Assurance maladie : vers la privatisation de la protection sociale.

Dans un article du journal Le Monde, Didier Tabuteau, professeur à Sciences Po et spécialiste de la protection sociale, livre sa vision de la politique de santé publique en France et analyse l'évolution de notre système grandement déficitaire en pleine mutation. Il constate que le taux de remboursement des soins courants n'est plus que de 50%, un sentiment partagé par la plupart des Français qui subissent de plein fouet la hausse du reste à charge.

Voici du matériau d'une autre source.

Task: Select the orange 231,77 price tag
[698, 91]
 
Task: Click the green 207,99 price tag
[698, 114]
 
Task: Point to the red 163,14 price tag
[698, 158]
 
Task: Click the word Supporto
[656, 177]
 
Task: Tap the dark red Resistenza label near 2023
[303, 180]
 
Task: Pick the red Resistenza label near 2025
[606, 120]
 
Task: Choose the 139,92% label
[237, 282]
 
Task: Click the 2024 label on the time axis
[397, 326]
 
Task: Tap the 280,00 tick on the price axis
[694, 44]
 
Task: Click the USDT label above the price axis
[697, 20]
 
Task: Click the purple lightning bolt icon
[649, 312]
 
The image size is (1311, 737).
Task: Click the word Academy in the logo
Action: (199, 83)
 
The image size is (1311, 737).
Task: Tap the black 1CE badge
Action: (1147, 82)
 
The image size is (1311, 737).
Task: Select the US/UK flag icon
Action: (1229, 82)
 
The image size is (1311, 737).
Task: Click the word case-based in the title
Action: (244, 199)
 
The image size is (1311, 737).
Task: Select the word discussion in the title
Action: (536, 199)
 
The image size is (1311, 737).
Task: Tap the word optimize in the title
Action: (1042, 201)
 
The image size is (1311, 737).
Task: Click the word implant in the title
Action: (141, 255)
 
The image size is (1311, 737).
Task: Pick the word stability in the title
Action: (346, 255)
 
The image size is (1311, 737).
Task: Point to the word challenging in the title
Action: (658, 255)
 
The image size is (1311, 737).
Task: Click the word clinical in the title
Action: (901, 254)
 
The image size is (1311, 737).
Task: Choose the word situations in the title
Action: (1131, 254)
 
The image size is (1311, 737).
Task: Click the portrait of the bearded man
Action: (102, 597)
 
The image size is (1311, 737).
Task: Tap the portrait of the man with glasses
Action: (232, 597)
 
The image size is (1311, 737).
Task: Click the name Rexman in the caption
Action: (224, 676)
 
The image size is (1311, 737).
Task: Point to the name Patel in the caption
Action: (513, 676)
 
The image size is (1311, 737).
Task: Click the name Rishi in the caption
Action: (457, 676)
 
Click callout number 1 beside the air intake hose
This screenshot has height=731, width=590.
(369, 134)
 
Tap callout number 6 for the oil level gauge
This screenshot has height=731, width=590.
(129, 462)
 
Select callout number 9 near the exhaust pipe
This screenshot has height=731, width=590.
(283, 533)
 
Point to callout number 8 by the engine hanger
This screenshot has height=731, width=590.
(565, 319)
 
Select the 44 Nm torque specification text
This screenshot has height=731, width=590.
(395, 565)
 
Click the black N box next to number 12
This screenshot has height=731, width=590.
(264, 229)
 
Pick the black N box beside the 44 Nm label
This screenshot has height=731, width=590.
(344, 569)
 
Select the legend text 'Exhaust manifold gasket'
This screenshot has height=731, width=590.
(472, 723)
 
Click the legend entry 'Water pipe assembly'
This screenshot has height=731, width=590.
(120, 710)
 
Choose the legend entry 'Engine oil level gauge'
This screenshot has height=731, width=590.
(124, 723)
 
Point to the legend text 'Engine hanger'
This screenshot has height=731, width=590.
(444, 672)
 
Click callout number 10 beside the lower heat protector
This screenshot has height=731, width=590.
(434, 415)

Le décalage entre le taux de remboursement global des soins et la perception qu'en ont les assurés réside dans la disparité même des taux selon les postes de santé. En 2008, le taux global de prise en charge par l'Assurance Maladie était de 75,5%, un taux performant au regard d'autres pays occidentaux. Ce taux est relativement cohérent, puisqu'il évolue peu ; il était de 77% en 2007. Mais il tend à baisser graduellement et cache surtout la disparité des taux selon les domaines. Les affections de longue durée (ADL) ont un taux de prise en charge entre 90% et 100%, les dépenses d'hospitalisation ont elles aussi un taux très élevé, tandis que les dépenses de soins courants, c'est-à-dire la médecine de ville, ont une prise en charge qui régresse.

Didier Rabuteau propose la création d'un taux de remboursement qui soit plus proche de la réalité et qui prendrait en compte les remboursements des soins hors hospitalisation et affections longue durée qui viennent fausser les chiffres. L'impression de payer plus pour se soigner est bien réelle et dans un contexte économique qui implique la mise en place de réformes drastiques, Didier Rabuteau souhaite que les pouvoirs publics modifient le mode de calcul du taux pour que l'image de notre système de santé corresponde à une réalité tangible. Selon lui, le taux de remboursement serait de 55% pour les soins courants, soit un euro sur 2 non pris en charge par l'Assurance Maladie. La part restante est plus ou moins bien remboursée par les mutuelles et complémentaires santé, or tous les assurés n'en bénéficient pas pour des raisons budgétaires essentiellement. Avec un désengagement croissant de l'Assurance Maladie, l'inégalité gagne du terrain.

Les dernières mesures gouvernementales pour réduire le déficit de la Sécurité Sociale n'ont fait qu'aggraver le recul du taux de remboursement : hausse du forfait hospitalier, franchises médicales, baisse de remboursement d'un grand nombre de médicaments et dépassements d'honoraires. Par ailleurs, la progression des ADL depuis quelques années induit des dépenses en nette hausse. Une tendance qui ne fera que se confirmer avec le vieillissement de la population. Pour conserver à notre système de santé son rôle de protection sociale égalitaire, le gouvernement doit s'engager sur la voie d'une réforme approfondie en prenant en compte les facteurs évolutifs de notre société.